In the last three weeks, the government has arrested five former police chiefs, all with alleged ties to organized crime. The latest came this week when authorities took into custody Colonel Robert Valdez Ponce, onetime head of the Bolivian Interpol section.
Responding to the arrest, Bolivian Justice Minister Sacha Llorenti told the government’s official news agency that it is part of a broader campaign to purge the police of criminal infiltration.
"The capture of the ex-police official in Santa Cruz does not weaken the police force,” said Llorenti. “On the contrary, it only makes it stronger.”
The crackdown comes after the embarrasing arrest on February 24, of the former director of the country’s anti-drug police, General Rene Sanabria, who taking into custody in Panama and extradited to the United States on charges of running a drug trafficking ring while in office.
The arrests in Bolivia appear to be part of a concerted effort to fight international perceptions of corruption. Last week, Bolivian President Evo Morales fired his National Police commander General Oscar Nina, replacing him with Colonel Ciro Farfan.
Upon appointing Farfan, Morales told Bolivian press that he was giving him a period of 90 days to perform three tasks: end corruption within the police (especially in the form of bribes), single out police officers with criminal ties, and ultimately to punish them.
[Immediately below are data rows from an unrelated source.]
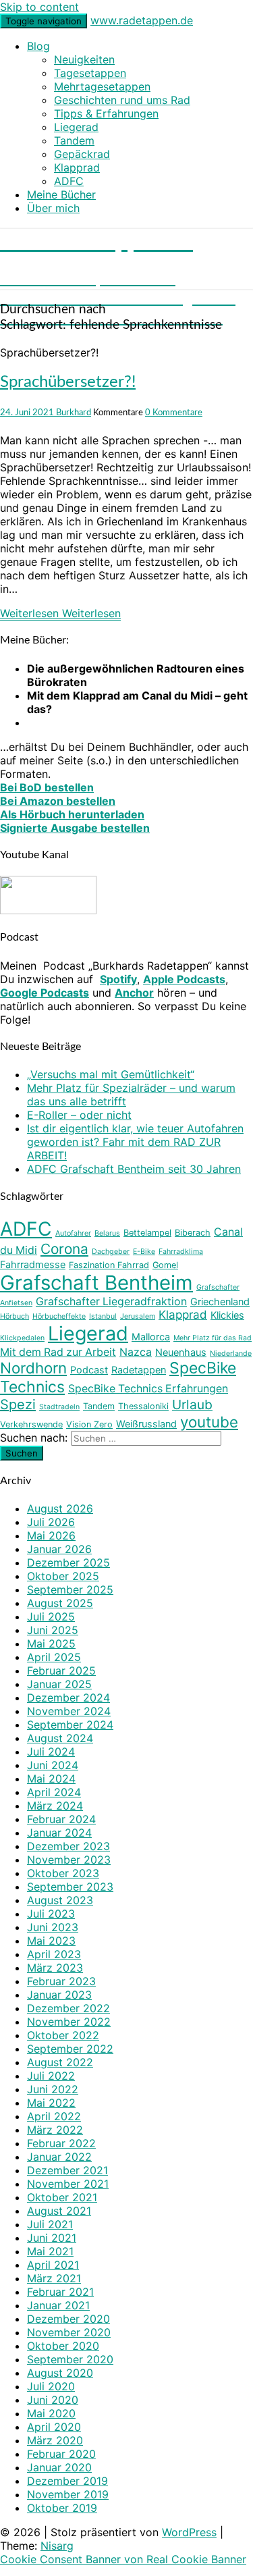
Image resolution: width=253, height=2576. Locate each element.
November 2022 (69, 2021)
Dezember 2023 (68, 1846)
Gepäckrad (82, 154)
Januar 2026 (59, 1549)
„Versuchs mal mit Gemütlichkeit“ (110, 1074)
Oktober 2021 (62, 2197)
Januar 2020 (59, 2467)
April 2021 (53, 2264)
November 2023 (69, 1859)
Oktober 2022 (63, 2035)
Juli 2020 (51, 2386)
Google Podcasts (44, 992)
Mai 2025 (51, 1643)
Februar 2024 (61, 1819)
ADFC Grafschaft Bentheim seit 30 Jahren (134, 1169)
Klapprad (77, 167)
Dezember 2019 (67, 2481)
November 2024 (69, 1711)
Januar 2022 (59, 2156)
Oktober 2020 (63, 2345)
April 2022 (54, 2116)
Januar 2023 (59, 1994)
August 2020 (60, 2373)
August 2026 (60, 1508)
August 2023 (60, 1900)
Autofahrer (73, 1233)
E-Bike (144, 1251)
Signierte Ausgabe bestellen (75, 828)
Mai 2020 (51, 2413)
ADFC (69, 181)
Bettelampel (147, 1233)
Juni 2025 (52, 1630)
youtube (209, 1422)
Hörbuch (14, 1316)
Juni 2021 (51, 2237)
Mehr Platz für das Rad (212, 1338)
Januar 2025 (59, 1684)
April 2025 (54, 1657)
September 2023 (70, 1886)
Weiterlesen (60, 613)
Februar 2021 (60, 2291)
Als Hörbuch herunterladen (72, 814)
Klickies (227, 1315)
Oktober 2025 (63, 1576)
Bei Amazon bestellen (57, 801)
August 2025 (60, 1603)
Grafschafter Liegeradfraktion (111, 1301)
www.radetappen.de (141, 20)
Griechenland (220, 1301)
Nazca (135, 1352)
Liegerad (76, 127)
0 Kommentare (173, 412)
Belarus (107, 1233)
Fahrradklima (181, 1251)
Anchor (134, 992)
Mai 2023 (51, 1940)
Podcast (89, 1369)
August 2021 (59, 2210)
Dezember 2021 (67, 2170)
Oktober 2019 (62, 2508)
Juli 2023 (51, 1913)
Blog (38, 46)
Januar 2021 (58, 2305)
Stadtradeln (59, 1406)
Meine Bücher (61, 194)
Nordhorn (33, 1368)
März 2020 (55, 2440)
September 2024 (70, 1724)
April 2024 (54, 1792)
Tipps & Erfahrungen (106, 113)
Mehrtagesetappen (102, 86)
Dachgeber (111, 1251)
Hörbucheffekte (59, 1316)
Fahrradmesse (32, 1264)
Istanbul (103, 1316)
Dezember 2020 (68, 2318)
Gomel (165, 1265)
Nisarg (57, 2545)
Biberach (192, 1233)
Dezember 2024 (68, 1697)
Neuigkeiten (84, 59)
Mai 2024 (51, 1778)
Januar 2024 (59, 1832)
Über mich (53, 208)
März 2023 (55, 1967)
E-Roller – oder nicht (79, 1115)
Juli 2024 (51, 1751)
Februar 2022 (61, 2143)
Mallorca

This process had already begun. According to the Bolivian newspaper La Opinion, between January and February the government permanently discharged 144 police officers for acts of corruption and ties to drug trafficking. Morales said last week that at least 40 of these police officers are in prison, most for links to drug gangs.
Still, some remain pessimistic about anti-drug operations in the country. Rene Justiano, a former Bolivian drug czar turned opposition figure, told the Wall Street Journal recently that the Morales administration’s drug policy has been misguided ever since the president’s decision to eject the Drug Enforcement Administration (DEA) from its territory in 2008.
"Controls on the police which were exercised by the DEA have disappeared," said Justiniano. "Police have lost their fear of getting caught."
This allegation is backed by the US State Department’s 2011 International Narcotics Control Strategy Report, which states that incidents of corruption among Special Counter-Narcotics Force (Fuerza Especial de Lucha Contra el Narcotráfico - FELCN) officers have increased since President Morales expelled the DEA.
Morales himself has dismissed this claim, and even insinuated that General Sanabria's arrest in Panama could be part of a U.S. plan to discredit him. In a statement last week, the president said the DEA was merely "an instrument the US uses to blackmail those countries who don't comply with imperialism and capitalism."